3. Restrict Network Access While You Patch

If you can't patch immediately, reduce the attack surface:

  • Firewall rules: Restrict inbound access to Serv-U to only known, trusted IP ranges. If external users need access, consider temporarily routing through a VPN
  • WAF/reverse proxy: If Serv-U sits behind a WAF or reverse proxy, add a rule to block or inspect POST requests with Content-Encoding: deflate headers. This is a temporary mitigation, not a fix — it can be bypassed and it doesn't address the underlying vulnerability
  • Monitoring: Alert on service crashes and unexpected restarts for the Serv-U service. If you see repeated crashes before you patch, treat it as an active incident

Verification After Patching

Don't just apply and forget. Confirm the patch took:

  • Check the version in Help > About in the Serv-U management console — it should reflect 15.5.4 Hotfix 1
  • Review Serv-U service logs for any errors post-patch
  • Run a quick connectivity test from a client to confirm FTP/SFTP/HTTPS services are operational
  • If you have a vulnerability scanner (Tenable, Qualys, Rapid7, etc.), run a targeted scan against the patched instances and confirm CVE-2026-28318 no longer flags

For MSPs: What to Tell Your Clients

If you manage Serv-U for clients, the conversation is straightforward:

  • Inform them there's a CISA KEV-listed vulnerability with an unauthenticated crash vector
  • Tell them you're patching during the next available window (ideally within 72 hours)
  • If they push back on urgency, point them to the CISA KEV listing — federal agencies had until June 19 to patch, and CISA doesn't add things to that list for fun
  • Document the patching action in your ticketing system with the CVE number, version before/after, and timestamp

If a client refuses patching, get it in writing and document your recommendation clearly.
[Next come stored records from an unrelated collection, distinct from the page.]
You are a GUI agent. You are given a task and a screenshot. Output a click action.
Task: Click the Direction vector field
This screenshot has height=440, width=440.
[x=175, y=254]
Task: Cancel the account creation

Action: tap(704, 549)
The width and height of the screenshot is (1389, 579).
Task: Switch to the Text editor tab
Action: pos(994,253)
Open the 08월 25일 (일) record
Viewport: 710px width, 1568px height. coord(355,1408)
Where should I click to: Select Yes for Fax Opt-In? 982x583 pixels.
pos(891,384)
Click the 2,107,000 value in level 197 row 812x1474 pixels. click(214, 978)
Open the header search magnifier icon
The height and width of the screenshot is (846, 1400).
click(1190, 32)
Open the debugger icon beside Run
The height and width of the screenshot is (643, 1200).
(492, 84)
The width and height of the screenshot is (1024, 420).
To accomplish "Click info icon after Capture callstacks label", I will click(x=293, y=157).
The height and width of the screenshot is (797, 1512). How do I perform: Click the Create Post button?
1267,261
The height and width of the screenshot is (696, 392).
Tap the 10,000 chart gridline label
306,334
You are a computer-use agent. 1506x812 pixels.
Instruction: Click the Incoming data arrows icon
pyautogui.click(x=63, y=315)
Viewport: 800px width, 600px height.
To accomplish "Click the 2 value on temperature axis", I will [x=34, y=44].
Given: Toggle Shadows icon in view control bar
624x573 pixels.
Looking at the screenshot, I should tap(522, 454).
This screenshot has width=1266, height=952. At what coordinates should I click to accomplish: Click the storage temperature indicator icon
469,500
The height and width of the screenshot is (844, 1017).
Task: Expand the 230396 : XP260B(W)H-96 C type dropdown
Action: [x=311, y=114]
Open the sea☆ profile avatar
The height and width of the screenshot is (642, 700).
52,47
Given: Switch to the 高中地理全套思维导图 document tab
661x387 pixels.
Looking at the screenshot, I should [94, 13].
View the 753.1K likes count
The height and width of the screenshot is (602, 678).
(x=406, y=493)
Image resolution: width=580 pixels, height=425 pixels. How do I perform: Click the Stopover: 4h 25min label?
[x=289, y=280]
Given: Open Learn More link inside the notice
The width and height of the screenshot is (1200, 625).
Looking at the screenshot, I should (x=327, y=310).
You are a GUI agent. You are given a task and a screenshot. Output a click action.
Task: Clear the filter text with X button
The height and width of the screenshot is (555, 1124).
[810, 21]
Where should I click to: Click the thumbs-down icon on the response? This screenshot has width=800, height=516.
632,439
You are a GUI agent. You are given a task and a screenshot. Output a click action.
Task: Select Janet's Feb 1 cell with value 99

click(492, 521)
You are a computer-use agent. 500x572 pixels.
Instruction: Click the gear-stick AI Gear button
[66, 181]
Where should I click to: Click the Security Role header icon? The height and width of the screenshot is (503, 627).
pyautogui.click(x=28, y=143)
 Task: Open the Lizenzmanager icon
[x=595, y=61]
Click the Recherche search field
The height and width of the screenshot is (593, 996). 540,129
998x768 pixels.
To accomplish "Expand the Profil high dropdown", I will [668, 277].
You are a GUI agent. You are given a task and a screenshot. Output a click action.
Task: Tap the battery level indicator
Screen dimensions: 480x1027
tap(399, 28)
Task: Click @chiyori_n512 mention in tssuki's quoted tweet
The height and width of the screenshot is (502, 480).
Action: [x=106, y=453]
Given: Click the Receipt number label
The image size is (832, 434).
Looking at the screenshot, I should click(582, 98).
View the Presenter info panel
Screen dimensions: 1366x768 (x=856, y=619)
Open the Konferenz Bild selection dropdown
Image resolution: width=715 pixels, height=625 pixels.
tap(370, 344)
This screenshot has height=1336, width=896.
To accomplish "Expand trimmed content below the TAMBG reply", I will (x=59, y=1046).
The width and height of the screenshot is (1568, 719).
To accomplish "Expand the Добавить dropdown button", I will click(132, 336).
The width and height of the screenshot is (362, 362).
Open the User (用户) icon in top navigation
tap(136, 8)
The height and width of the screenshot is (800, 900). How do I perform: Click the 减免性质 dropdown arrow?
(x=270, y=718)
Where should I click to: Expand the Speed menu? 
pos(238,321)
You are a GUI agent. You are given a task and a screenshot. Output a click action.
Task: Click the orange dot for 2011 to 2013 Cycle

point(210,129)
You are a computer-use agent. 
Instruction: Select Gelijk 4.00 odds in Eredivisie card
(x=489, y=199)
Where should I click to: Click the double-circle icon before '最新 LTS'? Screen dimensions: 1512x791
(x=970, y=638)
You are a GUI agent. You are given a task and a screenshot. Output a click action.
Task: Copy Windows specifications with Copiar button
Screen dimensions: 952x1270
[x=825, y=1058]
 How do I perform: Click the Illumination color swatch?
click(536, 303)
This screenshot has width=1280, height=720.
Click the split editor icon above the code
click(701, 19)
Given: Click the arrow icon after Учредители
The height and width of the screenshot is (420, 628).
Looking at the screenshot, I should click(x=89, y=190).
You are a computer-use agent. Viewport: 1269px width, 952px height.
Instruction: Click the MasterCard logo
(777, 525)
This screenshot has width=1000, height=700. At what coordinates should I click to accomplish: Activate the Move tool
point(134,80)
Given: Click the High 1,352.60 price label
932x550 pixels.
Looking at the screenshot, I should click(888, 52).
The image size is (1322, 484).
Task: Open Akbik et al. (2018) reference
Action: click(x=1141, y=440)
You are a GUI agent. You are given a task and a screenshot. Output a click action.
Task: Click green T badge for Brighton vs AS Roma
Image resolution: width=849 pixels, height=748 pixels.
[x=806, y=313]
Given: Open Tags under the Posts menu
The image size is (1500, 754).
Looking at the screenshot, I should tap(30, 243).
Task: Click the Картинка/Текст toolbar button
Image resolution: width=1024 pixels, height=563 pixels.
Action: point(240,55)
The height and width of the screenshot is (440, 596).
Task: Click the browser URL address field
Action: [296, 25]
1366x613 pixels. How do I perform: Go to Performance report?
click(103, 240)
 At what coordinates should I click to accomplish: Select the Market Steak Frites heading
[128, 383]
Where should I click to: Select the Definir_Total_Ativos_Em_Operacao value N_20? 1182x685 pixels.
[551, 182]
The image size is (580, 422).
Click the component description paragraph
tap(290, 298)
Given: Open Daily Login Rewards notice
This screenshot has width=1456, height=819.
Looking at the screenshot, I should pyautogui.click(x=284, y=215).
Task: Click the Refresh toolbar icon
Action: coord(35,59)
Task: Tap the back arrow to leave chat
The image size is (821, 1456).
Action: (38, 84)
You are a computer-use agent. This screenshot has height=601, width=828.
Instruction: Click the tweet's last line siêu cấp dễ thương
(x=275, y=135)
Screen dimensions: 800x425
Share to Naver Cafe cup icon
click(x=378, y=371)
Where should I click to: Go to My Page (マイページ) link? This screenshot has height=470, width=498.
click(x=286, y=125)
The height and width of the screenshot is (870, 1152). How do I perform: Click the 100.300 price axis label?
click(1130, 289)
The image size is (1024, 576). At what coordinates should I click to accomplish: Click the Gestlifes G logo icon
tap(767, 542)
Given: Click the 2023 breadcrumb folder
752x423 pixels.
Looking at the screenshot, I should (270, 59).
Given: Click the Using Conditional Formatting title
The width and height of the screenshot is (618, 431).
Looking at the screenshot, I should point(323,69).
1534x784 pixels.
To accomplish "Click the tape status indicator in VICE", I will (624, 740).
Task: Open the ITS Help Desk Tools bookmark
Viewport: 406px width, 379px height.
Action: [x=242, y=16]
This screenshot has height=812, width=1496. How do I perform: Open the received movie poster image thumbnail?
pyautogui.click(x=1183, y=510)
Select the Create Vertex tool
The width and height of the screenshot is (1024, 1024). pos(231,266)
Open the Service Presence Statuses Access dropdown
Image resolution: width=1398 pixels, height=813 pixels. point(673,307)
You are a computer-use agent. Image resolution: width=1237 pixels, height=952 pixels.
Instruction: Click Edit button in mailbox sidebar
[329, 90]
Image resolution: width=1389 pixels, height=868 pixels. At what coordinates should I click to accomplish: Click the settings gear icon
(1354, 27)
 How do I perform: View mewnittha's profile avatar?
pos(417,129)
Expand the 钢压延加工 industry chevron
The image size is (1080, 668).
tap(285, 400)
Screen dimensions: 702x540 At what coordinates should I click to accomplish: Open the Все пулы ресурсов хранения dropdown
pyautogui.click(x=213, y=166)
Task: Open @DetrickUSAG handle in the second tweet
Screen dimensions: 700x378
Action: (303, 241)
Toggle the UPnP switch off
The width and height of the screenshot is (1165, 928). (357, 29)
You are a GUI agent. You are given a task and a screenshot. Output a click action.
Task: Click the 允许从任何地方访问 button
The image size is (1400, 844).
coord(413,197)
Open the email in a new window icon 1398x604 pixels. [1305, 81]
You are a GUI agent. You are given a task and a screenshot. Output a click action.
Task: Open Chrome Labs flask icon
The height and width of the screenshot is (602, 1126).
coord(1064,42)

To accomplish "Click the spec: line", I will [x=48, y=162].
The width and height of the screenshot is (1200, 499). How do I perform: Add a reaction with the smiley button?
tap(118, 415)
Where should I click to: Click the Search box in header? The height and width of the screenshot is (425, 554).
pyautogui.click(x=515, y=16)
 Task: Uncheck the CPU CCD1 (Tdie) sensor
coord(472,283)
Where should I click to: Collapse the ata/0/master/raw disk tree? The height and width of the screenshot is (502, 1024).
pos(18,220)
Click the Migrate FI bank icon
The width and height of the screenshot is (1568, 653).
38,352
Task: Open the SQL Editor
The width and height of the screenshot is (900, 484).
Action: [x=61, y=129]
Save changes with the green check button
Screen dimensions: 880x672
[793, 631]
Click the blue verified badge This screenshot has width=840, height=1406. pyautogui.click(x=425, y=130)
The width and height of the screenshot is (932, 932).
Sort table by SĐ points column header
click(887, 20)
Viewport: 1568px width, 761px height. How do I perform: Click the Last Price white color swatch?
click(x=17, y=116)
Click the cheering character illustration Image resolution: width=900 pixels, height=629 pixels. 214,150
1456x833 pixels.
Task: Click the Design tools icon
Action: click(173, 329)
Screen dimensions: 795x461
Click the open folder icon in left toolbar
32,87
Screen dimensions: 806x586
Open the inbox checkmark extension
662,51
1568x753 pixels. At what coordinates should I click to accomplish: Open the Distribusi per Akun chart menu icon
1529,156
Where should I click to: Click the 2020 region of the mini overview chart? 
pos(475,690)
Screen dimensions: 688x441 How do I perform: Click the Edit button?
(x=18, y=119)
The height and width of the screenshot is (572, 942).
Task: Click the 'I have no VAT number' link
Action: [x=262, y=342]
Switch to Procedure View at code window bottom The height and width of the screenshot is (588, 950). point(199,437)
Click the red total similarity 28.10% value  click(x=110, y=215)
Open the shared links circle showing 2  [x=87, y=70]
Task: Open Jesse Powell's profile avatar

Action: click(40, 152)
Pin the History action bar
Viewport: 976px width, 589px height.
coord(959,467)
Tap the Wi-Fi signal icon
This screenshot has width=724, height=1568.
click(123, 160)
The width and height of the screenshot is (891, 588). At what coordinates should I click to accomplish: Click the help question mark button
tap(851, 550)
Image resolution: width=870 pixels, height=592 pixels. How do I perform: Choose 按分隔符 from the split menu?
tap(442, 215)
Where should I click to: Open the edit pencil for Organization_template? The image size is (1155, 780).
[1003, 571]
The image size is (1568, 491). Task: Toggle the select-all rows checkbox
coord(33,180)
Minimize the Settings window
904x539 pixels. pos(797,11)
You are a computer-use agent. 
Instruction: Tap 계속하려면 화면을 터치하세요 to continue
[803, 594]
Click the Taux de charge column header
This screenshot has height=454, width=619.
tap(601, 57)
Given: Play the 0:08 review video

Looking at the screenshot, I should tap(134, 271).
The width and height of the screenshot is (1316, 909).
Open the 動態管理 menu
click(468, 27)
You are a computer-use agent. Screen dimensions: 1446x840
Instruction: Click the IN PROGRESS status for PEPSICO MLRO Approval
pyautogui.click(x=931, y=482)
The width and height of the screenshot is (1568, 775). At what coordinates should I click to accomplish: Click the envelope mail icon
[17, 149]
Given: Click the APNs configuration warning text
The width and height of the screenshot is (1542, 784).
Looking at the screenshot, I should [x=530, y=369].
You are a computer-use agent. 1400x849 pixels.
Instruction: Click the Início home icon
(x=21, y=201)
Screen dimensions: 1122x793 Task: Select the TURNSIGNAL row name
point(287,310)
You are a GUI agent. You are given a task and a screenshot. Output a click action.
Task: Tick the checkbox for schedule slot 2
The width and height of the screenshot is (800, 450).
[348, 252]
At that point you've done your job; the liability question is on them.


Broader Context: SolarWinds and MFT Platforms Are Targeted Infrastructure

This isn't the first time SolarWinds Serv-U has shown up in a critical advisory. In 2021, CVE-2021-35211 was a zero-day exploited by a nation-state actor targeting Serv-U specifically. MFT platforms in general have become a recurring target — MOVEit (CVE-2023-34362), GoAnywhere, Accellion FTA — because they sit at the perimeter, hold sensitive file data, and are network-accessible by design.

The pattern for MFT vulnerabilities is consistent:

  • Discovery or public disclosure
  • Rapid exploitation, often within days
  • Data theft, DoS, or use as an initial access point for deeper intrusion

CVE-2026-28318 is "only" a DoS today. But a crashed file transfer service creates operational disruption, and operational disruption creates pressure — the kind of pressure that makes organizations make bad decisions quickly. Don't give attackers that lever.